|
Independent Power
 |


The Wheelabrator Frackville Cogeneration
Facility (pictured) is typical of the size
and layout of ARIPPA member plants.
 |
The modern era of independent power production began in the 1970s with oil embargoes of that time prompting a search for ways to reduce dependence on foreign oil in the production of electricity.
Long lines at gasoline stations and the rapid rise in prices for home heating oil and electricity forced the recognition that petroleum is a finite commodity.
The U.S. Congress, intent on reducing national dependence on foreign oil, sought to lessen its use in generating electricity through encouraging the use of alternative fuels (waste, wood, biomass, wind, solar, geothermal). The Public Utility Regulatory Policies Act (PURPA) was put into law in 1978.

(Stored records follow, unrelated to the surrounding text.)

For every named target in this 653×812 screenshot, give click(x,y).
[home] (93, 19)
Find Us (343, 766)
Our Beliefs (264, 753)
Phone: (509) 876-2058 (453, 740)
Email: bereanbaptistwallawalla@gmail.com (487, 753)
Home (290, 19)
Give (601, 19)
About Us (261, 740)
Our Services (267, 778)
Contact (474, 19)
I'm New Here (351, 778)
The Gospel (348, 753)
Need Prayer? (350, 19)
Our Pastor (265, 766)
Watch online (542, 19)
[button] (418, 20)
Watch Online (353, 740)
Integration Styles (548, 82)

PURPA essentially did two things:
1. It compelled franchised electrical utility monopolies to allow non-utility generators to connect to the transmission system; and
2. It obliged utilities to buy the power generated by these non-utility operators at a price equal to the cost that the utilities would have incurred in building power plants of their own.
This "avoided cost" mandate proved instrumental in encouraging developers to invest in the new technology needed to find ways to burn the risky "alternative" fuels. Today, a vibrant, independent power production industry exists largely thanks to PURPA.
Circulating Fluidized Bed Combustion
At the time that Congress was considering the merits of creating an alternative power production industry to compete with franchised utilities, a new boiler technology known as "Circulating Fluidized Bed Combustion" was under development in the United States and Europe.
The new technology proved capable of burning fuels of substantially lower "heating value" (in terms of carbon convertible to heat energy expressed in British Thermal Units or BTUs) than the types of boilers typically used by the large utilities to burn regular coal.
Simply put, by suspending fuel in air it could be ignited and would swirl around like a fluid hence the "fluidized bed" part of the name. By circulating the burning fuel in a tall boiler-furnace until all of the available carbon was consumed, coal waste products could be used that had never been considered as useful fuel prior to the development of CFBs.
Today, there are 14 plants burning coal mining refuse in CFBs in Pennsylvania, three in West Virginia and several plants burning coal, agricultural waste and wood in California.